(Extracted records)

# # # # # # #

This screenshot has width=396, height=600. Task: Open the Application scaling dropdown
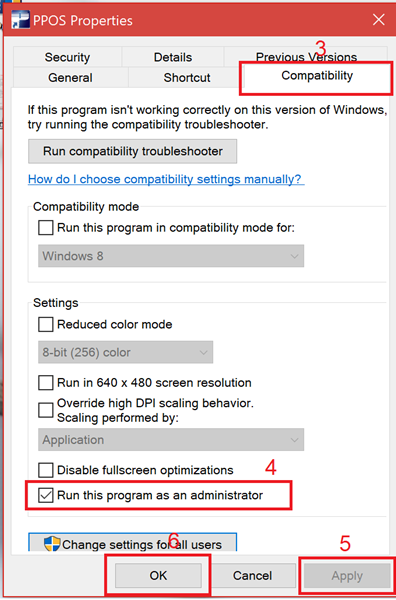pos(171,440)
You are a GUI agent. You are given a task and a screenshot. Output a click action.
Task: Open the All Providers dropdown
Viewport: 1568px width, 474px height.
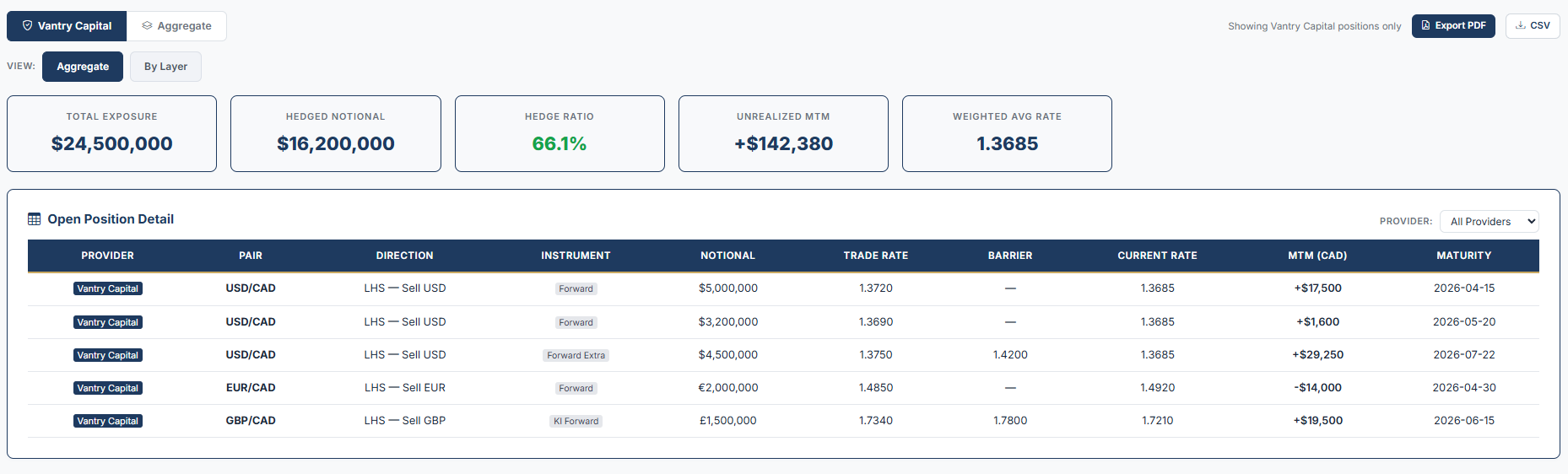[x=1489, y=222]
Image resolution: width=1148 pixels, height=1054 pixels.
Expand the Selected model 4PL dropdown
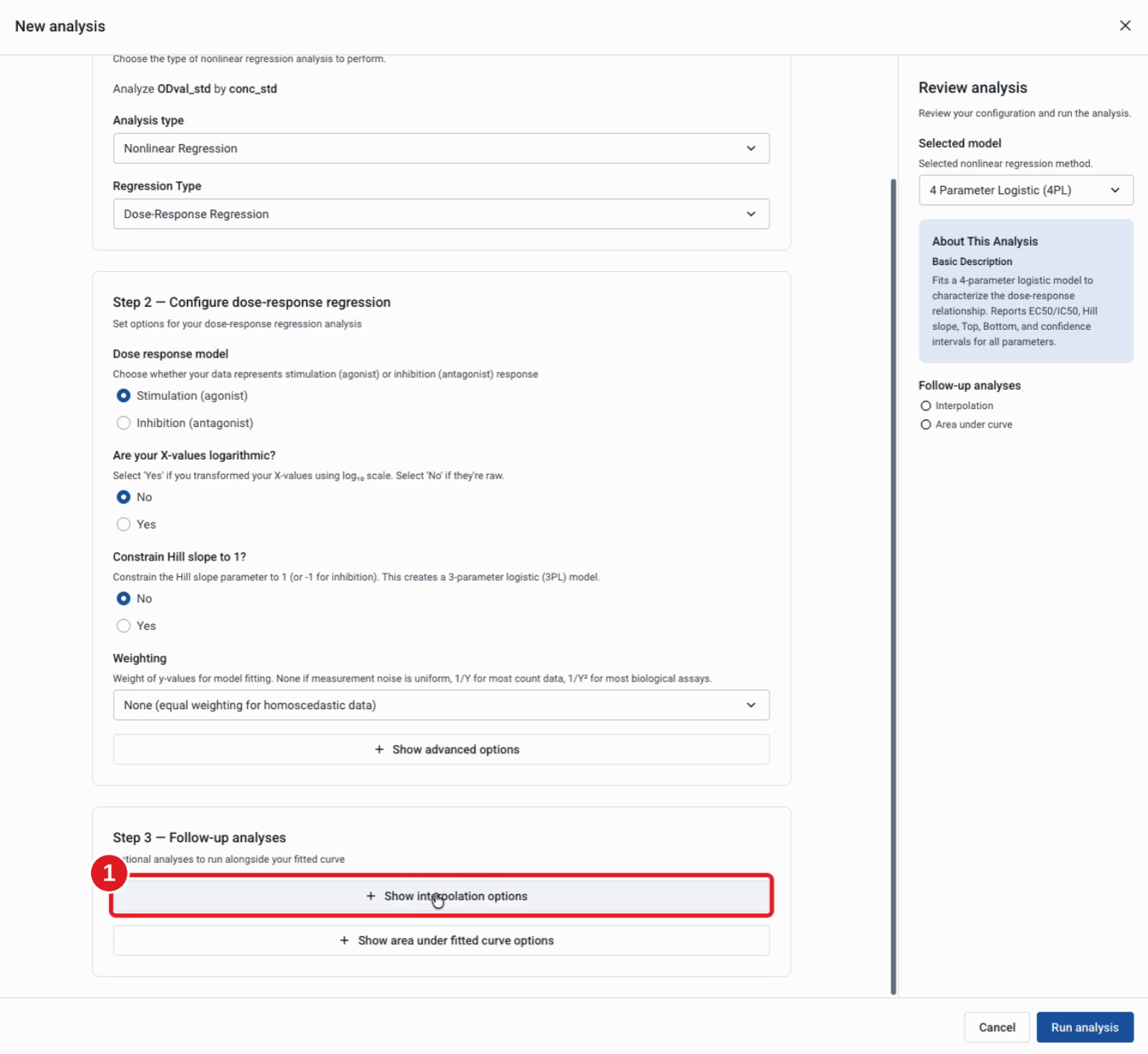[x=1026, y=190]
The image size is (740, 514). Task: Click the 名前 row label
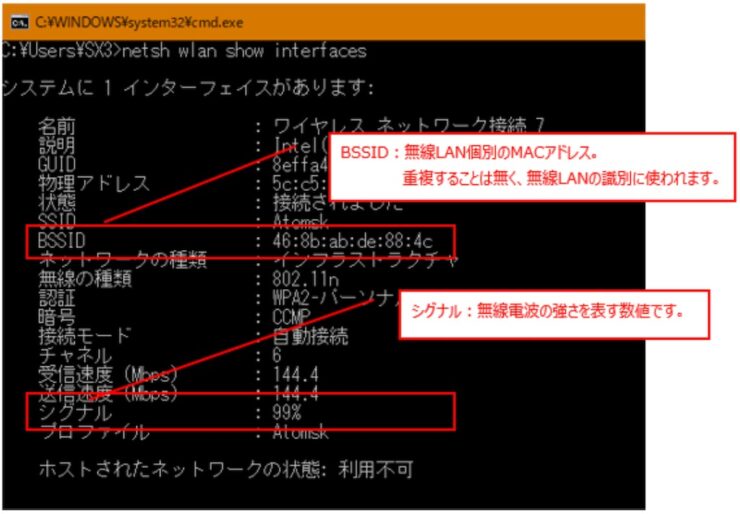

# # # # # # #

§ **What you have to do**
Set down each entry above exactly as it appears. Omit the pictures.

§ **Result for this task**
This screenshot has width=396, height=600. Task: Open the Application scaling dropdown
pos(171,440)
You are a GUI agent. You are given a task and a screenshot. Output a click action.
Task: Open the All Providers dropdown
Viewport: 1568px width, 474px height.
[x=1489, y=222]
Image resolution: width=1148 pixels, height=1054 pixels.
Expand the Selected model 4PL dropdown
[x=1026, y=190]
The image size is (740, 514). Task: Click the 名前 row label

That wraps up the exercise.